I also found that the central character of the series had become in this episode more of a background figure, as though the author had tired of her, perhaps having started her out too old to begin with, something like in her 50s or 60s. Unable to have an older person, in this book a 90 year old, actually doing all the leg work, new young characters, people in their late teens and early twenties, have been introduced, and it is to these individuals that the actual frenzied activity is delegated. From the point of creating a lot of distractions by way of exciting adventures and potential red herrings, this is probably an acceptable literary device. Conan Doyle used his Dr. Watson in just that way. But in the end all the activity makes it seem like a work written for younger readers; sort of Nancy Drew or Beverly Grey with a bit more bite. When the author did introduce her series character into the action, the old lady is depicted, improbably, as trotting around the countryside at night like her twenty something secretary. I've met some very spritely 90 year olds in my time, but not many would risk life and especially limb in quite this way, though they would probably be glad to go back to the time when they could!

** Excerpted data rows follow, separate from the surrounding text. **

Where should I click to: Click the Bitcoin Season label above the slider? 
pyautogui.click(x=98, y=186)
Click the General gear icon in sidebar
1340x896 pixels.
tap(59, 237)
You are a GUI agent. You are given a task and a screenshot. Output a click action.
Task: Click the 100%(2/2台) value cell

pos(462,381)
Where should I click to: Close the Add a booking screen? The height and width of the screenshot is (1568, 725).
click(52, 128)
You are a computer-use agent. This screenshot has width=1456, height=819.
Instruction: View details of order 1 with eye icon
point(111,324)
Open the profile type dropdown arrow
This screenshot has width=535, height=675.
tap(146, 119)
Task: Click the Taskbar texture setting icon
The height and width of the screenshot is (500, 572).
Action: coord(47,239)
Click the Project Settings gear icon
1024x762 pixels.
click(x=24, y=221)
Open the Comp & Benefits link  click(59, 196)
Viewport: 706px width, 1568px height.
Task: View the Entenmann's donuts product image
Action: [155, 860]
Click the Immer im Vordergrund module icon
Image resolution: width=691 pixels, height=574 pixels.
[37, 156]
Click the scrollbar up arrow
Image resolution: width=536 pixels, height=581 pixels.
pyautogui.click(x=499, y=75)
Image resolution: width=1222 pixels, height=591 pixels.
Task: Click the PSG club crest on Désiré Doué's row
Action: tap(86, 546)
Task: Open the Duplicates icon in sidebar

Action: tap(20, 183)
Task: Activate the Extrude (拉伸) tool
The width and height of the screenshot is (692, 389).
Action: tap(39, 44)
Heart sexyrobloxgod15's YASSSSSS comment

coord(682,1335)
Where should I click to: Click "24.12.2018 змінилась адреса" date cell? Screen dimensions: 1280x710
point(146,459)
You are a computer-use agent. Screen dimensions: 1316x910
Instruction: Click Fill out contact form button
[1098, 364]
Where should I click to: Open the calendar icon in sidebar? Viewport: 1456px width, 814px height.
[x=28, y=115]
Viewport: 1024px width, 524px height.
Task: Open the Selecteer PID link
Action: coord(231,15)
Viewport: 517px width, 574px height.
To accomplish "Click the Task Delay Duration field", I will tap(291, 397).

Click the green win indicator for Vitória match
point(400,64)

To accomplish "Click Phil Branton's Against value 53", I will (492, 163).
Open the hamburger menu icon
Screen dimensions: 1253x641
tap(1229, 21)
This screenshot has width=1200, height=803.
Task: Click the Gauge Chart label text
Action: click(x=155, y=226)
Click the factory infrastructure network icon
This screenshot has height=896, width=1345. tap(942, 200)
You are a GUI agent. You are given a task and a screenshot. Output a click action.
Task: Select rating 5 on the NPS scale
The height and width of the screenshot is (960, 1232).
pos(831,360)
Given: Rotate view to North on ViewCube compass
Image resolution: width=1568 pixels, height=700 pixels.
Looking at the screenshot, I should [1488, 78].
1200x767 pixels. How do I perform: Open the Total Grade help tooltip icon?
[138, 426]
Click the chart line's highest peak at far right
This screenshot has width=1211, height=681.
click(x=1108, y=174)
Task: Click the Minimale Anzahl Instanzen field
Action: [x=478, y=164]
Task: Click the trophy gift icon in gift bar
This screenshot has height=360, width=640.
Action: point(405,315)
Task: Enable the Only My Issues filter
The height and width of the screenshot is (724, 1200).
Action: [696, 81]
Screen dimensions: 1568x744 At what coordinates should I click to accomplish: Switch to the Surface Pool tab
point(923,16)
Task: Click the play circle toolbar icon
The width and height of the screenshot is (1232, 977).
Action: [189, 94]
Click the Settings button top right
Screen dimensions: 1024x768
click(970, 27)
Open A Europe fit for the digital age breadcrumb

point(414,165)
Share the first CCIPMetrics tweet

It's a pity that the author could not have been more gracious with her character from the beginning. In an attempt to create someone unique and slightly outrageous, a la Carr
The Crooked Hinge: A Dr. Fell Impossible Crime (Rue Morgue Vintage Mystery) or Dickson
The Judas Window: A Sir Henry Merrivale Locked Room Mystery (A Rue Morgue Vintage Mystery), both of which characters seem ageless, she settled on one with which she might well have difficulties in future books. Since there are some 60 Mrs. Bradley mysteries, I can hardly wait to see how well she's still doing at something like 130! I can only assume very devoted followers kept Mrs. Bradley in business for as many years as she was, just as they did Agatha Christie's venerable Miss Marple.